> **Problem statement**
Of the records that follow, copy only the lines from the line containing "900x700 pixels." to the line containing "Screen dimensions: 1228x900", both included, exactly as written.

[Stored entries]
--- --- ---
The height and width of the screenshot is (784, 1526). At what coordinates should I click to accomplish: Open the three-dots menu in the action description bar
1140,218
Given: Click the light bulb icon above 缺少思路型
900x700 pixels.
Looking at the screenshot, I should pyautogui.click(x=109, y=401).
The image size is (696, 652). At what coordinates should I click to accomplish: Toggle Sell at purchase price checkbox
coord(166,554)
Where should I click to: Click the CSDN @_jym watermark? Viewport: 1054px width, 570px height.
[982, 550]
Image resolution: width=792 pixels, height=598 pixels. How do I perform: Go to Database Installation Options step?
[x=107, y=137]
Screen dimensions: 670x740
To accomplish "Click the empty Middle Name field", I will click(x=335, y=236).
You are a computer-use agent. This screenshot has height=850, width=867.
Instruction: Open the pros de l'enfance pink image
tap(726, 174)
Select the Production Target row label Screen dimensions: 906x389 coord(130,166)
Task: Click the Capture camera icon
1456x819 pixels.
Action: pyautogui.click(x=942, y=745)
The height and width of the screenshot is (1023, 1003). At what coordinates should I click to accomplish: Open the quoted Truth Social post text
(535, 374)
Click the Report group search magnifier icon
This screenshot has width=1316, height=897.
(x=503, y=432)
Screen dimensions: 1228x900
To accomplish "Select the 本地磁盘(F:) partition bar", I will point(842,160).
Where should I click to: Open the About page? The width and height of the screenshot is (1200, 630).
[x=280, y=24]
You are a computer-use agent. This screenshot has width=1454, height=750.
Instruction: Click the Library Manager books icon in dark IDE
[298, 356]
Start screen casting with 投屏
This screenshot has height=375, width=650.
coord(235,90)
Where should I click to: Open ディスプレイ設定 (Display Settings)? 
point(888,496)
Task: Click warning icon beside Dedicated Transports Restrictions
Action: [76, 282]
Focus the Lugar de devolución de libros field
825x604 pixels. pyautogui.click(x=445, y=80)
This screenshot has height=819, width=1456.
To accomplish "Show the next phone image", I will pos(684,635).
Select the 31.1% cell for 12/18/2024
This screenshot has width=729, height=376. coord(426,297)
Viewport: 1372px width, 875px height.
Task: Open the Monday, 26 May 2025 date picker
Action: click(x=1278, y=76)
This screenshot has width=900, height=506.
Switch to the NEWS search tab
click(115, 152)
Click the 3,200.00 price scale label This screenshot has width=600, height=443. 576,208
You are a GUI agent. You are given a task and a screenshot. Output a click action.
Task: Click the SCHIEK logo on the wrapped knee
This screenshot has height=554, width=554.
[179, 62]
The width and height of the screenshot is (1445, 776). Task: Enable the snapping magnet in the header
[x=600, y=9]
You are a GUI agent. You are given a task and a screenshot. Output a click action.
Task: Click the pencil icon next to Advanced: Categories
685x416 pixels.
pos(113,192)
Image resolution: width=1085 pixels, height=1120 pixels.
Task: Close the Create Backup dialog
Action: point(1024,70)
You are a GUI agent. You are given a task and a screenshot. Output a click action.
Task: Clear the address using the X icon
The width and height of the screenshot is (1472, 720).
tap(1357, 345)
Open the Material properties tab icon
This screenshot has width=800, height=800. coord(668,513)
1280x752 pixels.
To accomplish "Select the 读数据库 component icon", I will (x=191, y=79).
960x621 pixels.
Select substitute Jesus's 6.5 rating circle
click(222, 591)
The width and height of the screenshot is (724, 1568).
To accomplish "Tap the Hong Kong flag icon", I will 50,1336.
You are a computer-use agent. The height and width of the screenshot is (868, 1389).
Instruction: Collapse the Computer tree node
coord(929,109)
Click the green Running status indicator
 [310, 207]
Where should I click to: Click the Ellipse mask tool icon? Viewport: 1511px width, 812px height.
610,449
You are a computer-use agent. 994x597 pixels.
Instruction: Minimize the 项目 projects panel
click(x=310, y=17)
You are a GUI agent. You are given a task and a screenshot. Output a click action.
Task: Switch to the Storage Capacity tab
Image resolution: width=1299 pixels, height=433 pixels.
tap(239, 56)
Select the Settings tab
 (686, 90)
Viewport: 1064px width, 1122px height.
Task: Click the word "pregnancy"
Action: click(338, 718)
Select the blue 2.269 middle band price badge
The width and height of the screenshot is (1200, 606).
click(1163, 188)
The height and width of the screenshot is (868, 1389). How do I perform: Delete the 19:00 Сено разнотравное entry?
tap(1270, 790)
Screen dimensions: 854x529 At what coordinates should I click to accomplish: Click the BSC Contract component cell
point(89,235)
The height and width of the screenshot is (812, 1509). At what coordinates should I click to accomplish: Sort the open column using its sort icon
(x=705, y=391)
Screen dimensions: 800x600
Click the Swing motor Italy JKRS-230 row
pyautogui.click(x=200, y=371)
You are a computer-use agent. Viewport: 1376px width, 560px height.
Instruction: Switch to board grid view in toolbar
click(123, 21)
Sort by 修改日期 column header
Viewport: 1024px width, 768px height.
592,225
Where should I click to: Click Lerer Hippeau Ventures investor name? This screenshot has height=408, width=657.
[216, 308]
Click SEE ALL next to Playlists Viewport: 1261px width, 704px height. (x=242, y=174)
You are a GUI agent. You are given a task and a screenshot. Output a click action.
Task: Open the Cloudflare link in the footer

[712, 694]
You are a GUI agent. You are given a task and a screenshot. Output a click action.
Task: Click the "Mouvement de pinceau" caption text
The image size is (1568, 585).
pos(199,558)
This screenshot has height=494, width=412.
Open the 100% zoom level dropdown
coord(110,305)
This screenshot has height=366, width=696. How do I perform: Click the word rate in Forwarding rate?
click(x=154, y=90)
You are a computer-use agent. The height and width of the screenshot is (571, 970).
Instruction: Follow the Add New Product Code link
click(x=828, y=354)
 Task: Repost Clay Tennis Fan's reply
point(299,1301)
--- --- ---
> **Exercise solution**
900x700 pixels.
Looking at the screenshot, I should pyautogui.click(x=109, y=401).
The image size is (696, 652). At what coordinates should I click to accomplish: Toggle Sell at purchase price checkbox
coord(166,554)
Where should I click to: Click the CSDN @_jym watermark? Viewport: 1054px width, 570px height.
[982, 550]
Image resolution: width=792 pixels, height=598 pixels. How do I perform: Go to Database Installation Options step?
[x=107, y=137]
Screen dimensions: 670x740
To accomplish "Click the empty Middle Name field", I will click(x=335, y=236).
You are a computer-use agent. This screenshot has height=850, width=867.
Instruction: Open the pros de l'enfance pink image
tap(726, 174)
Select the Production Target row label Screen dimensions: 906x389 coord(130,166)
Task: Click the Capture camera icon
1456x819 pixels.
Action: pyautogui.click(x=942, y=745)
The height and width of the screenshot is (1023, 1003). At what coordinates should I click to accomplish: Open the quoted Truth Social post text
(535, 374)
Click the Report group search magnifier icon
This screenshot has width=1316, height=897.
(x=503, y=432)
Screen dimensions: 1228x900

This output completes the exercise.